What to produce
Lines in the entries below where the word "target" shows up should each be copied.
Dataset records below:
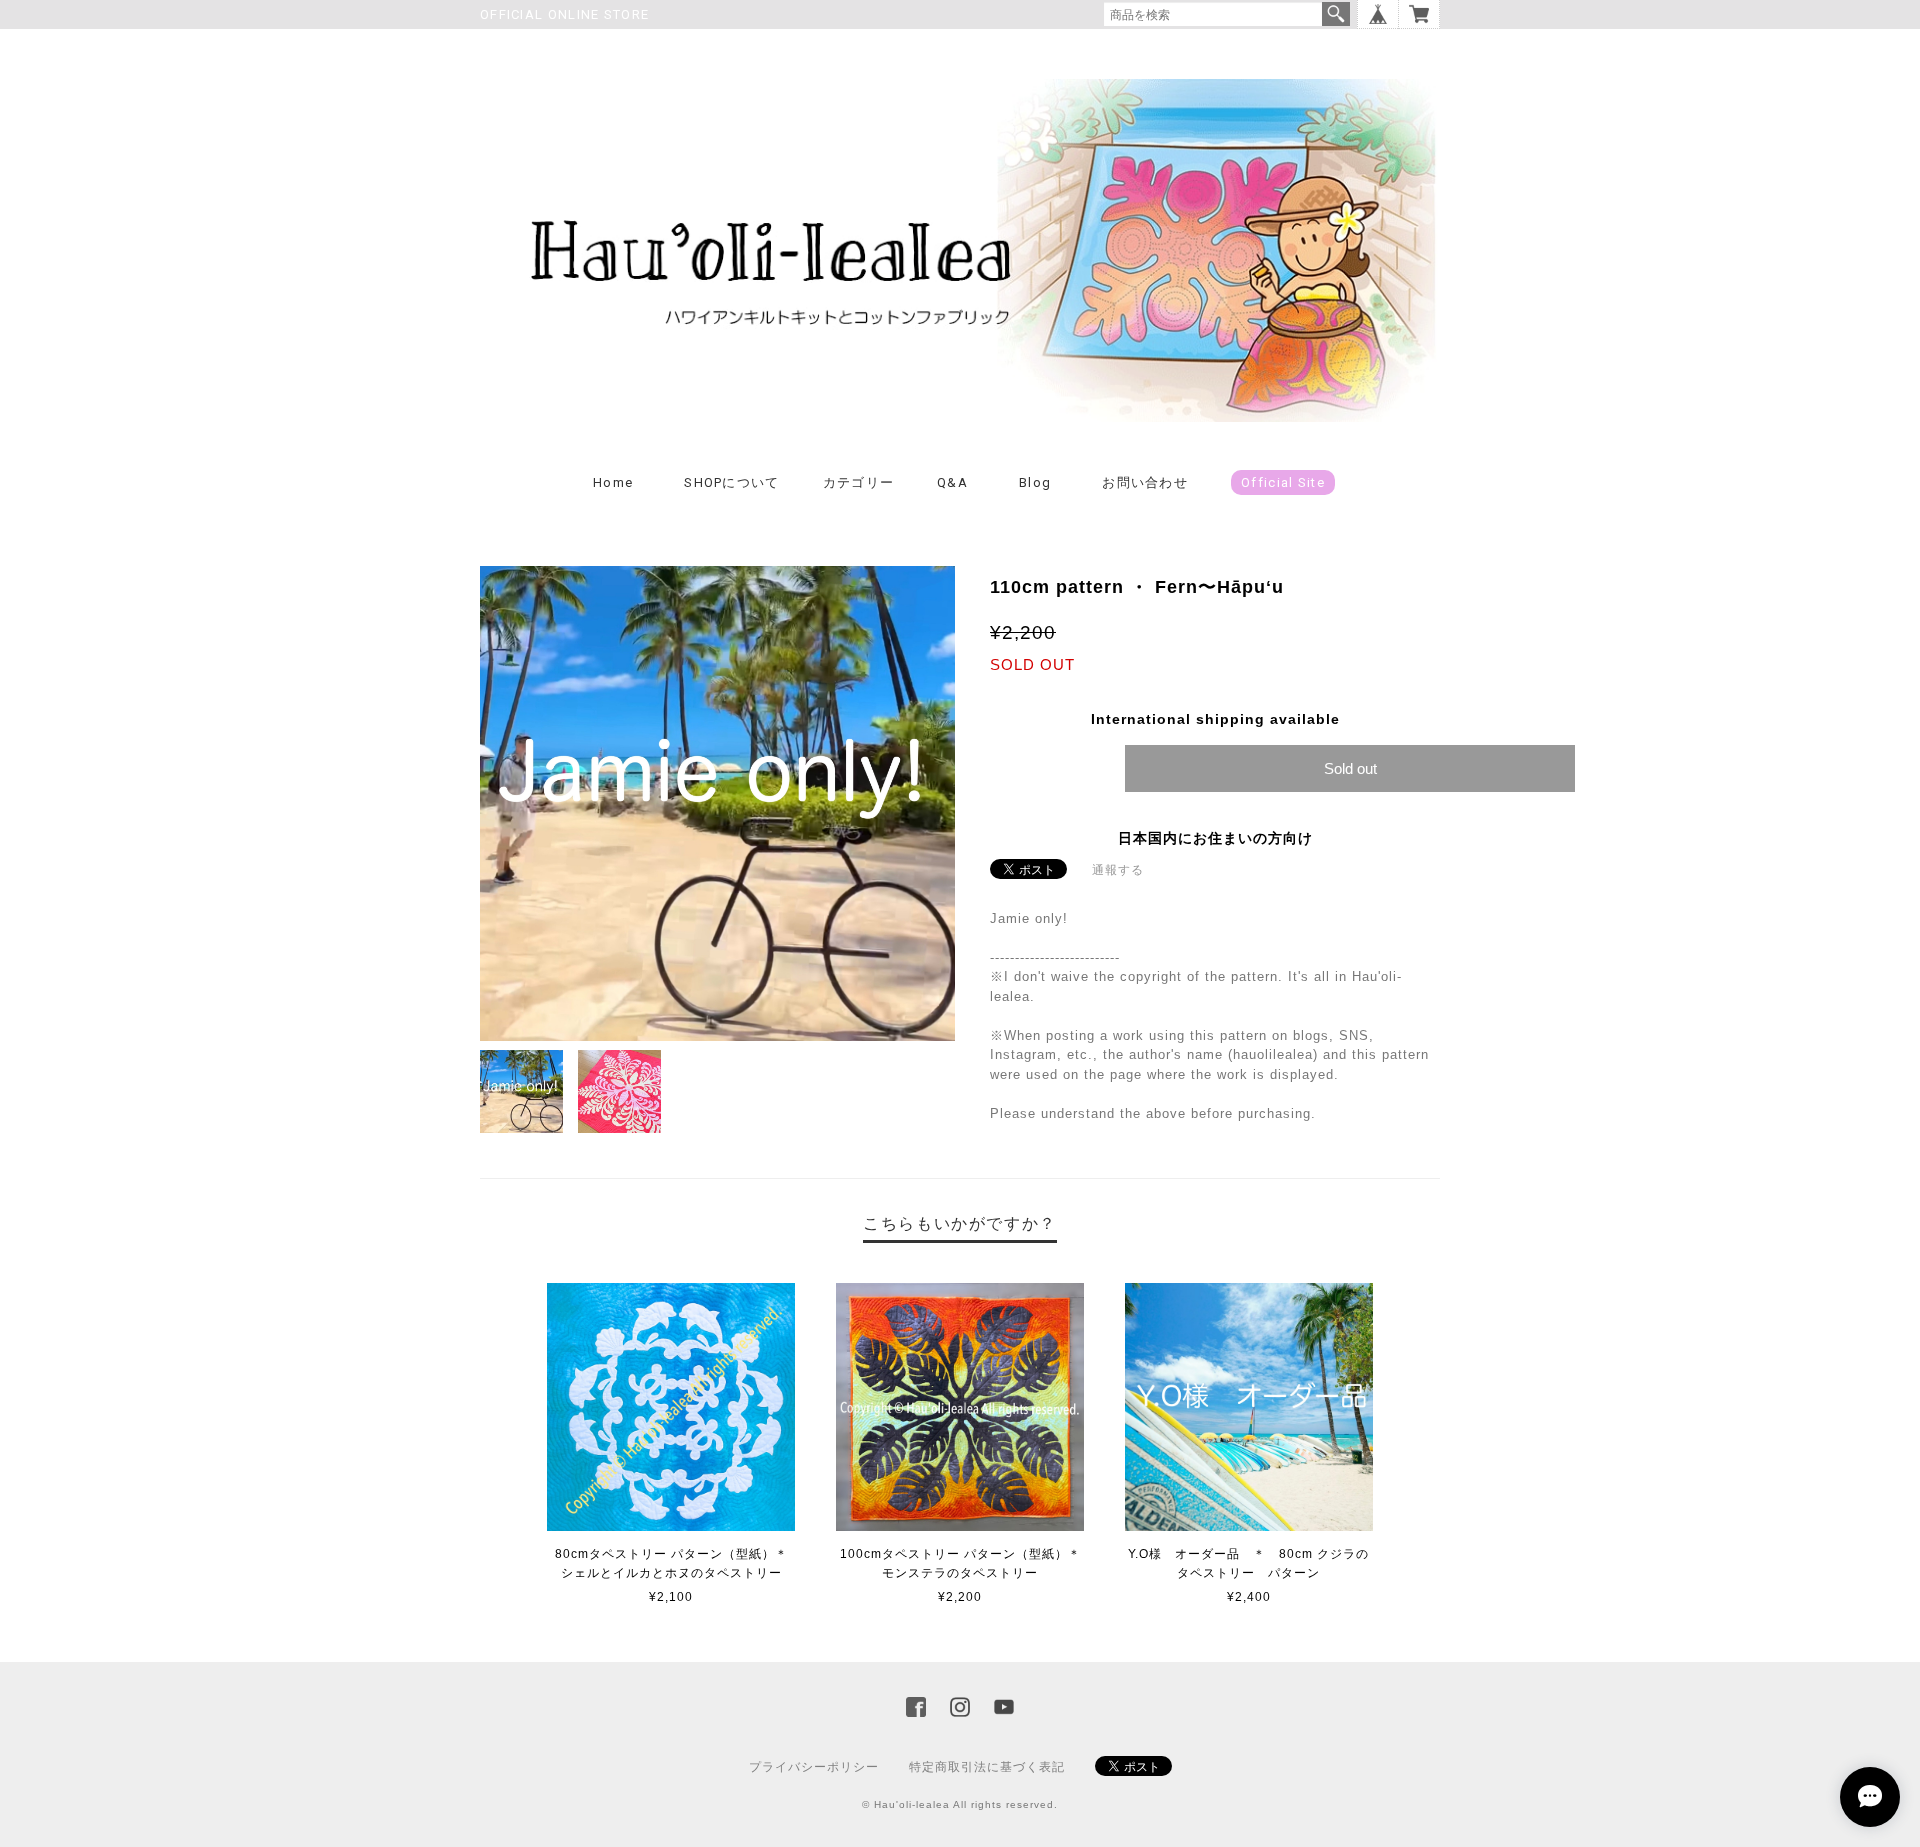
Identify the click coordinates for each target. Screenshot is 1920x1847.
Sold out (1350, 768)
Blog (1035, 482)
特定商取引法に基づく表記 (987, 1767)
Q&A (952, 482)
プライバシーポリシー (814, 1767)
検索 (1336, 14)
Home (613, 482)
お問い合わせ (1145, 482)
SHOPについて (731, 482)
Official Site (1283, 482)
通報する (1118, 870)
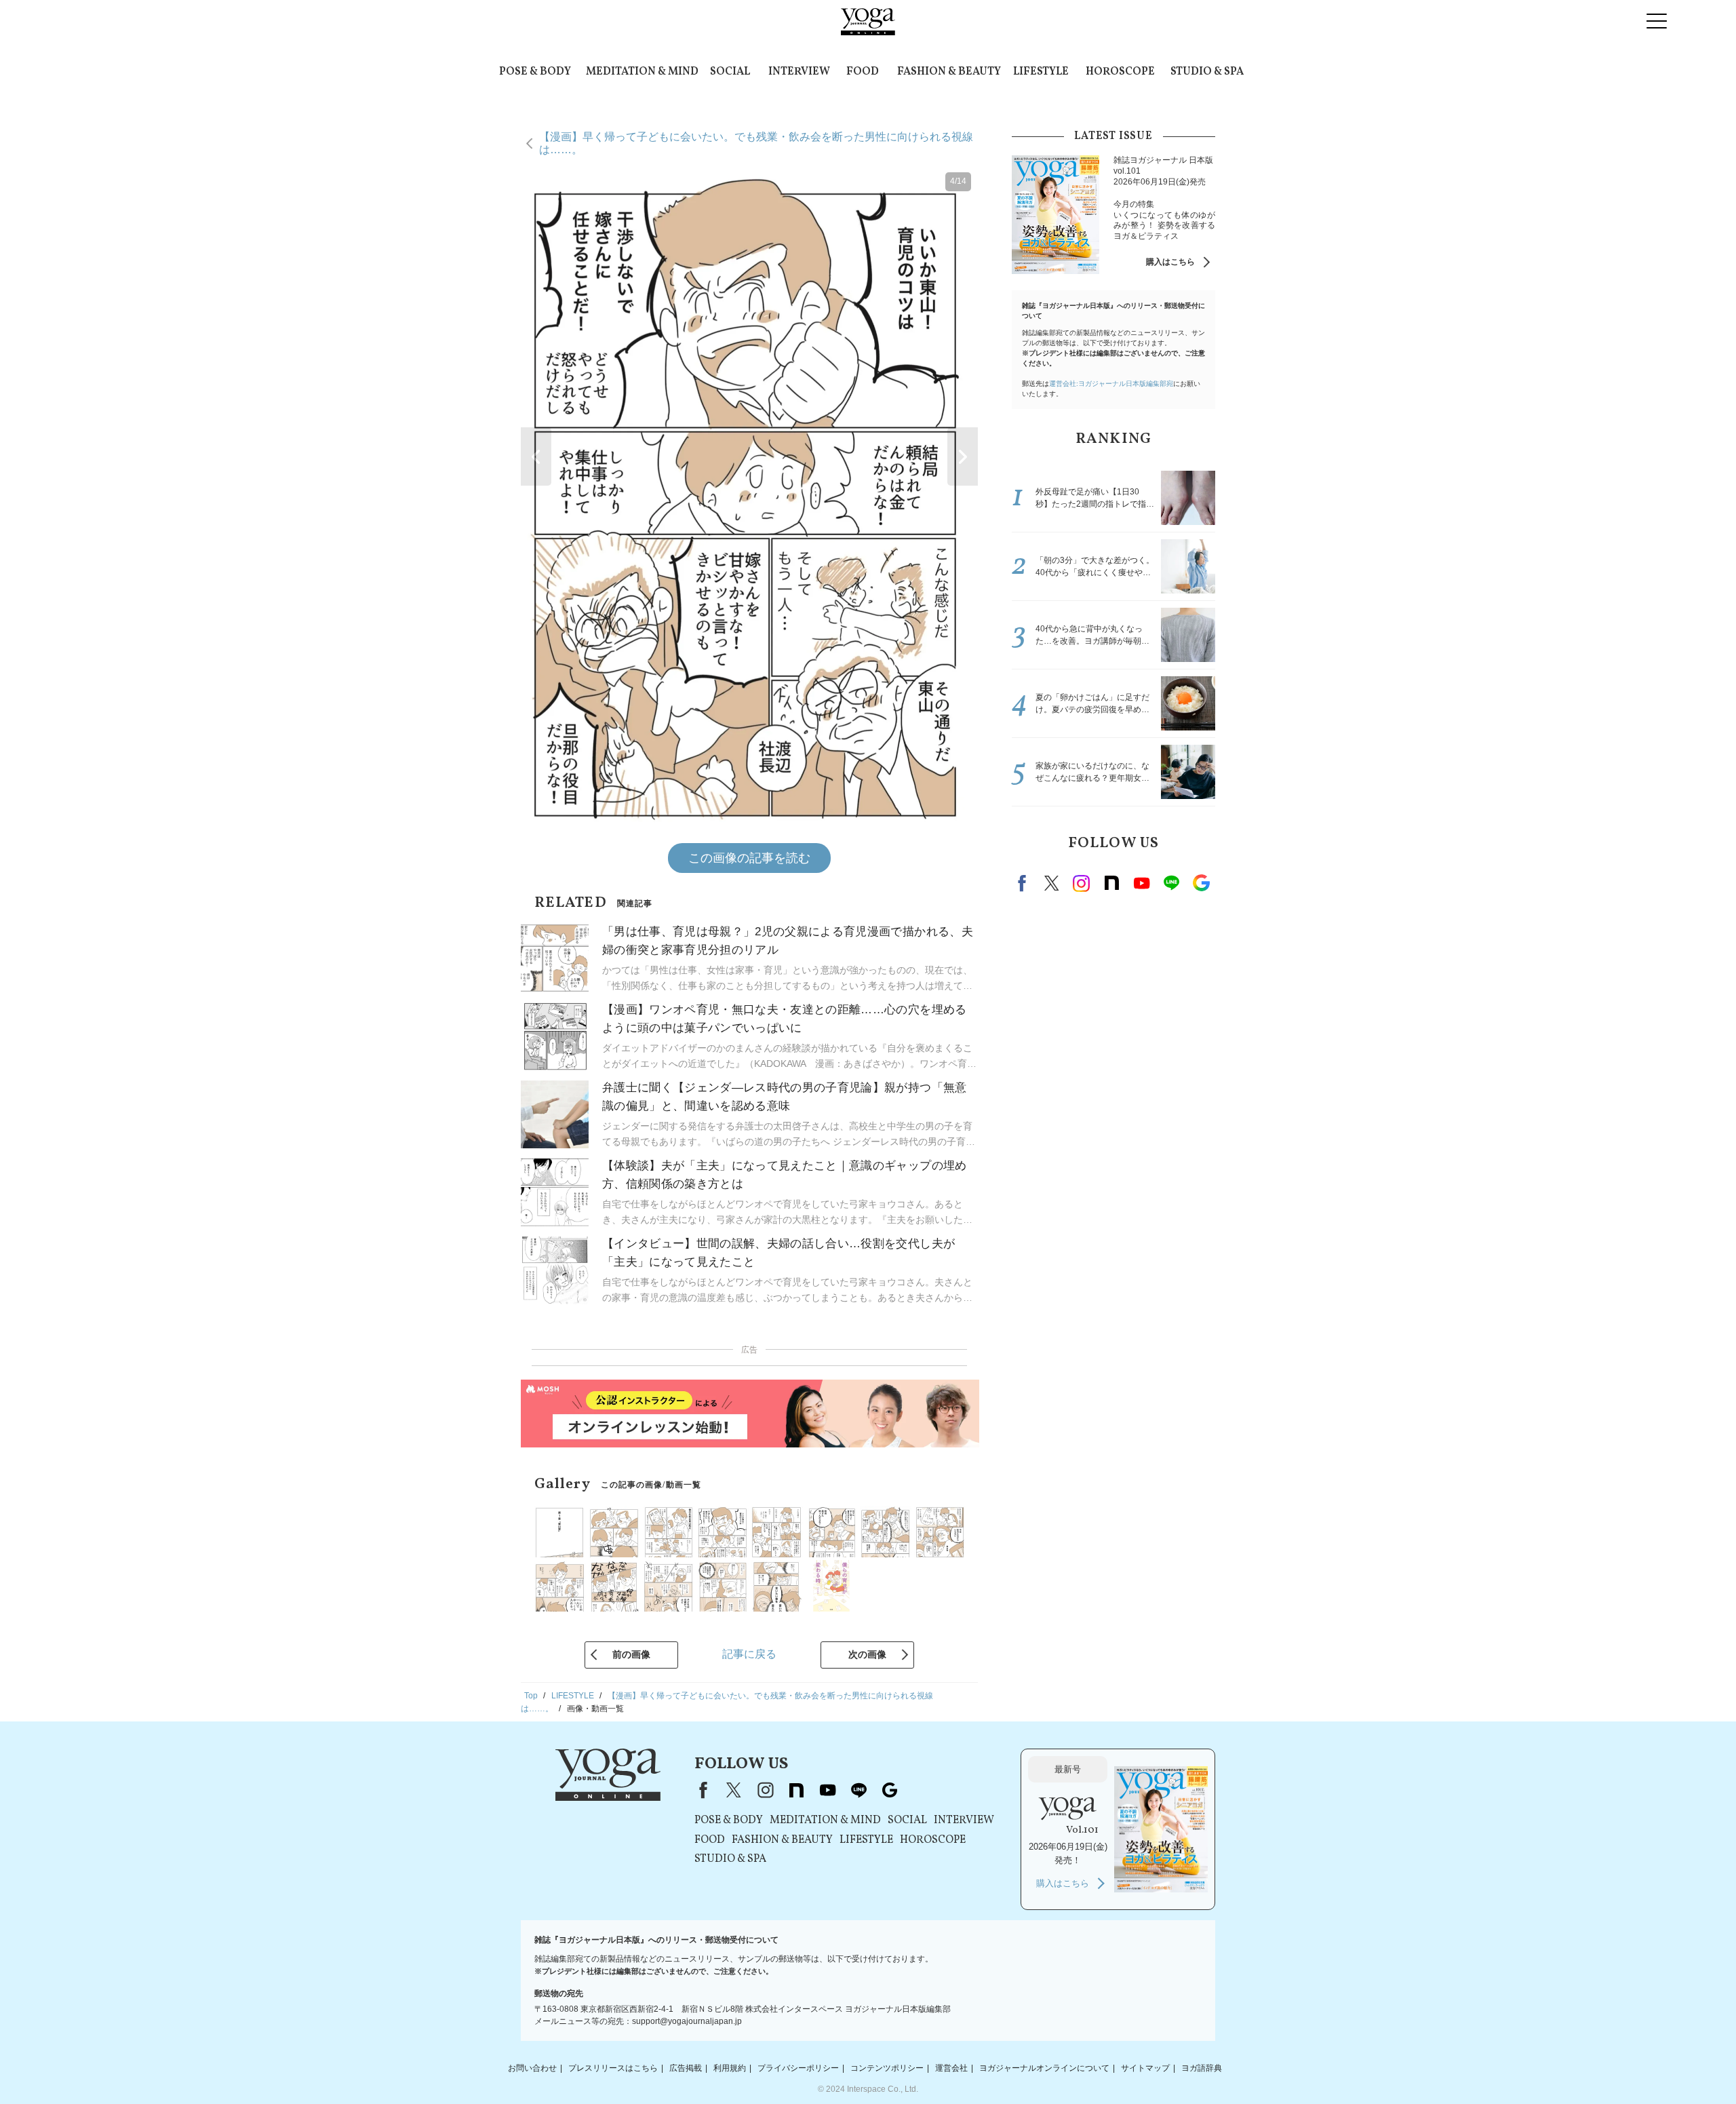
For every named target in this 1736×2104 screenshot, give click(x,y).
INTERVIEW (799, 71)
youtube (827, 1790)
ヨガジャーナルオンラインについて (1044, 2068)
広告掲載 (685, 2068)
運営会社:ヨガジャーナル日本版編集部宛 (1111, 383)
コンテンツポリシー (887, 2068)
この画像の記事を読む (749, 858)
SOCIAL (730, 71)
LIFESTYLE (1041, 71)
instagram (1081, 883)
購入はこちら (1170, 262)
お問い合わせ (532, 2068)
End of Dataset records.
Answer space
Identify the click coordinates for each target. Screenshot is 1920x1847.
For every named target in this 1736×2104 screenshot, give click(x,y).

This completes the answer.